--- START ---

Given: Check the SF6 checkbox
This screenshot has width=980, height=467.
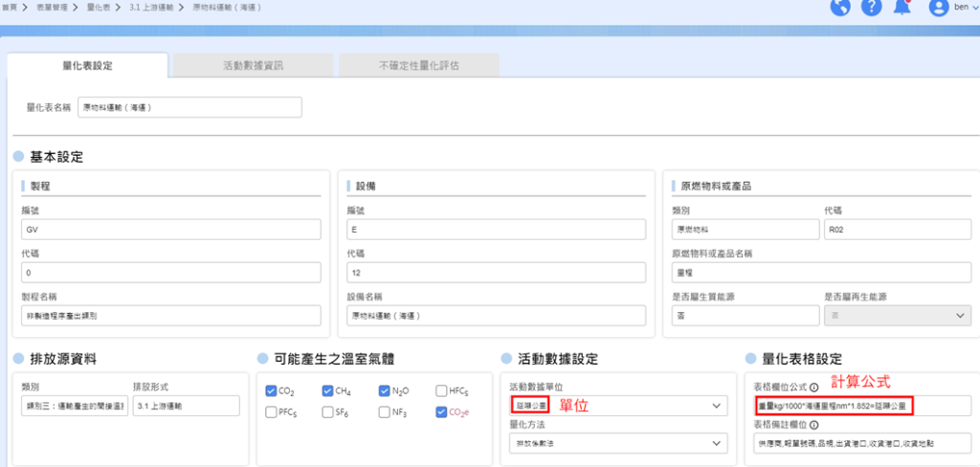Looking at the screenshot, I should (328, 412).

--- END ---
--- START ---

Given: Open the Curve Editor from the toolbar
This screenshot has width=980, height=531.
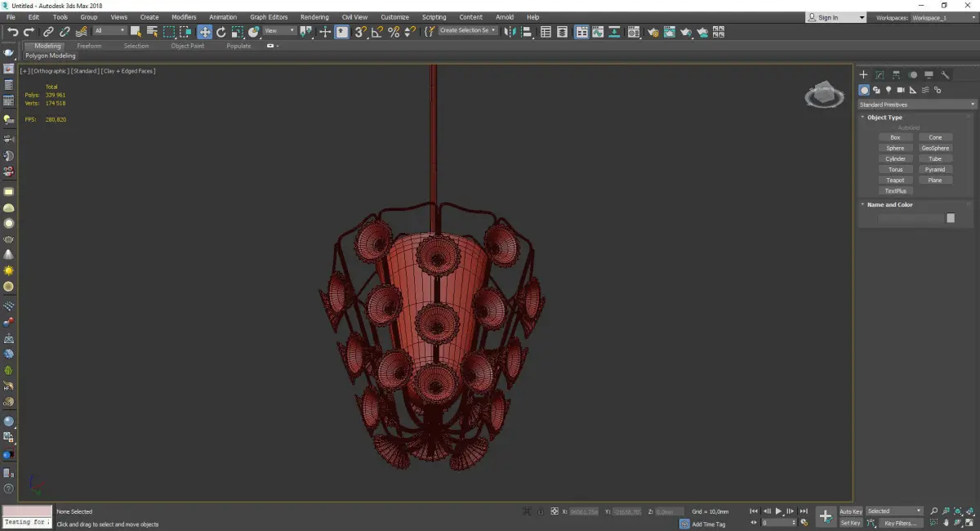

--- END ---

Which of the lines above mention the word "Given"? Pull those lines out.

■ Answer to this exercise ■
Given: Check the SF6 checkbox
Given: Open the Curve Editor from the toolbar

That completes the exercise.